(Originally posted at Attentiondeficitdisorderly Too Flat by Sean T. Collins.)
The 13 Days of Halloween: Day 3
11. Night of the Living Dead, dir. George Romero
The hero is cool under pressure. He is able to assess the situation and take action. He is a motivator, a communicator, a leader. He is caring, intelligent, handsome, strong, and brave.
He is also wrong.
Night of the Living Dead is a great horror film for a variety of reasons. The tremendously atmospheric black-and-white photography is one of them: All expressionist shadows one minute and verite-style documentaryisms the next, it imbues the title characters with a simultaneously obscure and vivid nightmare quality that their counterparts in the film's sequels (even in the excellent Dawn of the Dead for all its satirical brilliance and undeniable terror) sorely lacked due to their depiction in living color. The eerie opening scene is another: a long drive through an empty road into a cemetery, where our erstwhile protagonist mocks his dead father and utters one of the most memorable unwitting prophecies in horror-film history. And the gruesomely simple premise is still another: With minimal explanation the dead have come back to life, and they've come to eat you. The film itself lurches forward with a similar basic-instinct urgency, throttling us after mere minutes and never letting go until that unforgettable ending.
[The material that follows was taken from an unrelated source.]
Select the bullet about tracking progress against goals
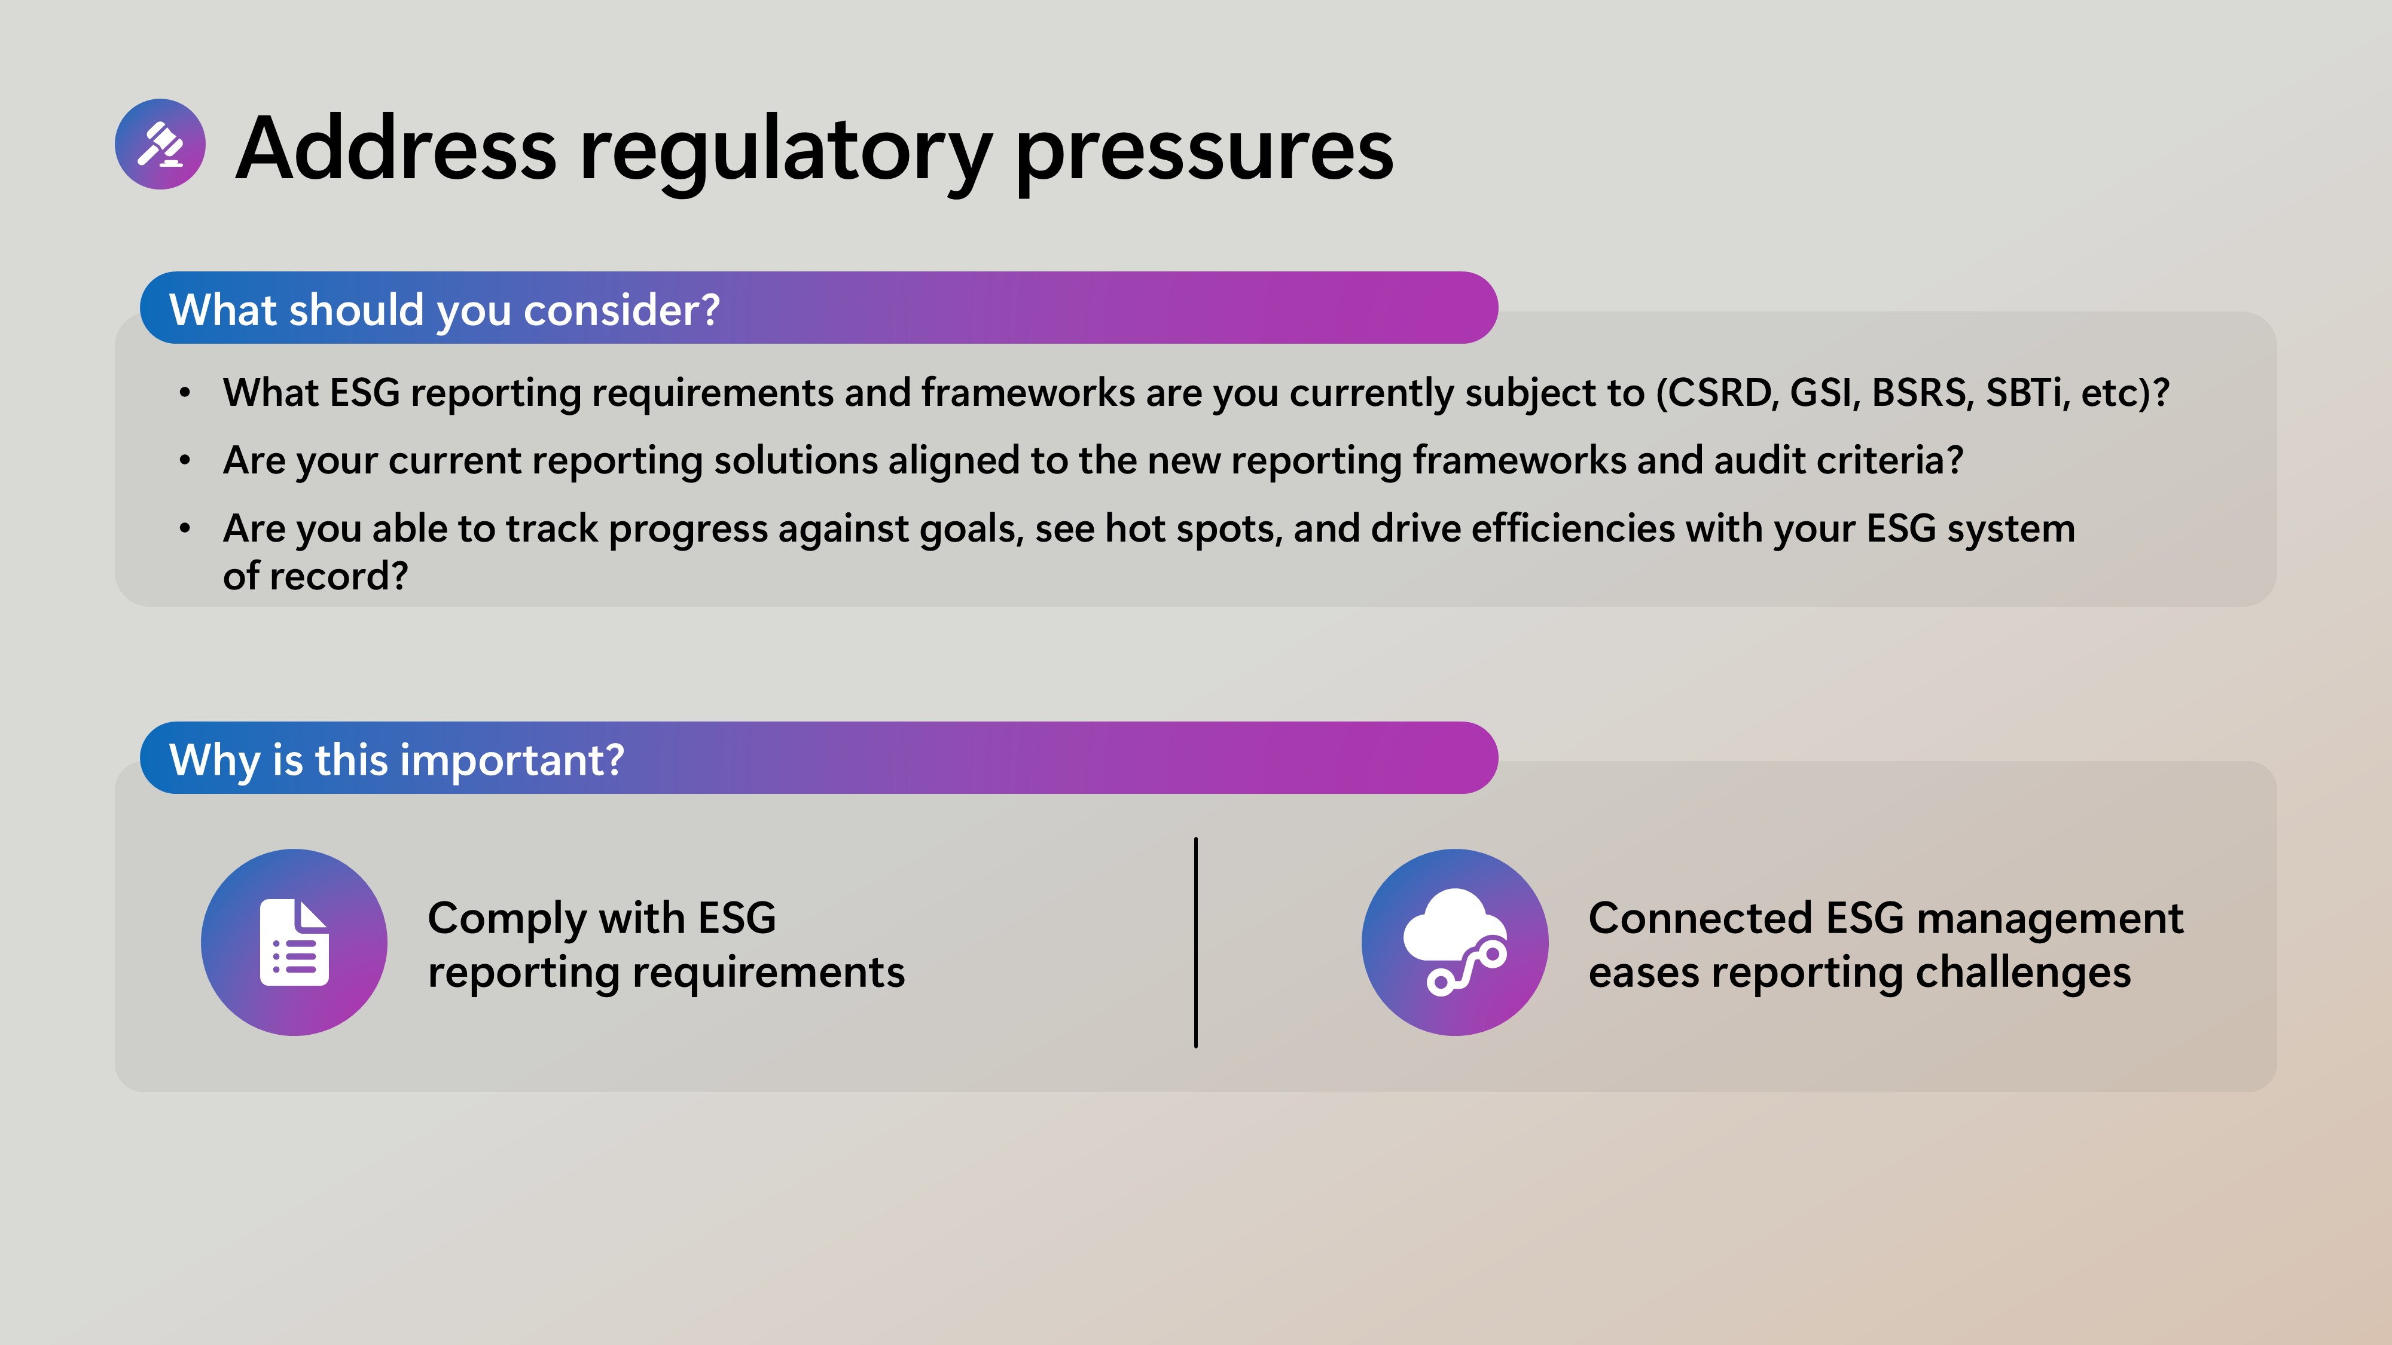pos(1148,529)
But perhaps the most important reason for this horror film's greatness is also the one you're least likely to notice at first, or even after a second viewing. The film is such a white-knuckle onslaught of suspsense and disgust that we may focus on the zombies and the conflict they engender. But that's a focus almost as single-minded as that of the zombies themselves. What's really frightening here is that in the end, all our logic, all our admiration, all our sympathy is revealed to have been directed at the wrong person. The right person, of course, did not look or act right--angry, loud, belligerent, defensive, vindictive, self-righteous, cowardly, even craven, he was essentially right in spite of himself. But right he was, and that upends our worldview as much as any zombie.